• _Set exercise_
Rename "Where is" to "Where can I find" throughout the entries that follow, leaving everything else unchanged.

• _Task input_

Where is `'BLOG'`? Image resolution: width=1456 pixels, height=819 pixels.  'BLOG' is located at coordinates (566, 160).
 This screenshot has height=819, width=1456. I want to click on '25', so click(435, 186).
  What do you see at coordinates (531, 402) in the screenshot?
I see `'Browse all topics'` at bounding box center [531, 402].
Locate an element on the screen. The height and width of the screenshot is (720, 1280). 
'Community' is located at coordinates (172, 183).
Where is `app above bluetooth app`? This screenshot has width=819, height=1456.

• _Result below_
Where can I find `'BLOG'`? Image resolution: width=1456 pixels, height=819 pixels.  'BLOG' is located at coordinates (566, 160).
 This screenshot has height=819, width=1456. I want to click on '25', so click(435, 186).
  What do you see at coordinates (531, 402) in the screenshot?
I see `'Browse all topics'` at bounding box center [531, 402].
Locate an element on the screen. The height and width of the screenshot is (720, 1280). 
'Community' is located at coordinates (172, 183).
Where can I find `app above bluetooth app`? This screenshot has width=819, height=1456.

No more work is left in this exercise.